I WENT to visit a dissident last week. In Soviet times, we would have met on the cold street, looking over our shoulders for KGB agents in leather coats and trilby hats. However hard life is in post communist Russia, at least that fear has gone. I just picked up the phone and arranged to go over to her apartment for a cup of tea and a chat.
Natalia Sokolova lives in very poor circumstances. She is struggling to bring up four children on a meagre state allowance of 100,000 roubles ($20) per month, plus whatever her husband Edik can earn unloading vegetables at a street market. Her apartment behind the rubber boot factory in Moscow's Preobrazhensky district is a slum, the stairwell outside smelling of urine, the walls inside plastered with yellowing newspapers because she cannot afford wallpaper.
But Natalia herself, who opens the door to me dressed in a neat grey skirt and white blouse, radiates light. She is a person who has always had a strong purpose in life.
A biologist by training, she used to perform experiments on the brains of dogs in the same institute that preserved the brain of Lenin. That was her day job. By night she sat up typing out carbon copies of banned books by authors from Alexander Solzhenitsyn to George Orwell.
Distributing these texts constituted "anti Soviet agitation and propaganda", which was punishable by a long term in a labour camp.

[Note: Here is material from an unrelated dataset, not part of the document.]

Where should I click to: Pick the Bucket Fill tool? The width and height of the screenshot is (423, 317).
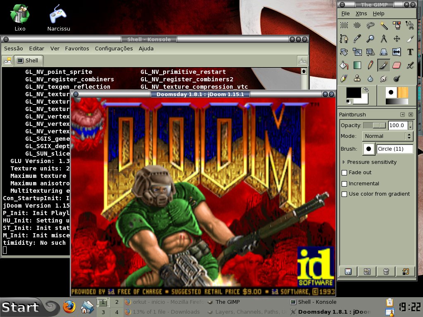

You will not have heard of Ms Sokolova because, miraculously, she managed to avoid arrest. But the names of other dissidents in her circle, such as Larissa Bogoraz and Father Dmitrv Dudko, may ring a bell. They were quite famous "enemies of the people" at the height of their activity in the late 1970s and early 1980s.
Settling down at her kitchen table, as Russians used to do in the old days, before they became too frantic earning a living to have long philosophical conversations, Natalia reminisced about her dissident days.
"My apartment was an underground publishing house. The telephone was bugged, of course. But the biggest danger to me was actually from my own family. Can you imagine it? My mother reported me to the authorities. She was a strict communist then and thought she was acting for my own good. We laugh about it now," Natalia said.
"After Mum knocked on me [the Russian expression for betrayal], the KGB came for me at 5 o'clock on a frosty January morning. But I wasn't in. I was talking to a friend on the street below. I saw the agents in the window of my apartment, lifting my pillows, going through my things. Then they left. They arrested someone else and didn't bother coming back for me. You see, like factories, the KGB also had their plans to fulfil. They had fulfilled the plan for January and so they didn't need to arrest me any more.
Although Natalia herself was not caught, she made several long train journeys to Siberia, taking food parcels to jailed friends. "They were hard times, of course," she said. "But life was full of meaning then. There was a clear struggle between good and evil. Things are not so black and white any more."
The conversation turns to the rule of President Yeltsin, which has given Russians more theoretical freedom but plunged the majority of the population into such dire poverty that they are hardly in a position to enjoy it.
"Of course, you cannot say we have a proper democracy now, she said. "The politicians are mostly ex communists and they are all corrupt. Probably the people have the leaders they deserve. You cannot achieve democracy by presidential decree. Citizens must learn to take personal responsibility."
Although Natalia says the secret police, now renamed the FSB, are still intact, she thinks it unlikely dictatorship will return to Russia in the forms it has taken in the past. But then she adds: "The present authorities have no need of labour camps. They control us by subtler means." What does she mean?
"I mean they keep us in a perpetual state of uncertainty, not paying our wages, for example. They do not quite let us die but neither do they let us live. People are obsessed with material problems, the rising price of sausage, where the next meal is from, so they remain Natalia, who at the end of the 1980s became active in the Russian Orthodox Church, tries to rise above the material. To her, that is what it means to be a dissident today. She teaches her children English and takes them out into the woods to paint watercolours.
"I feed them when I can but when they are hungry, I teach them that man does not live by bread alone."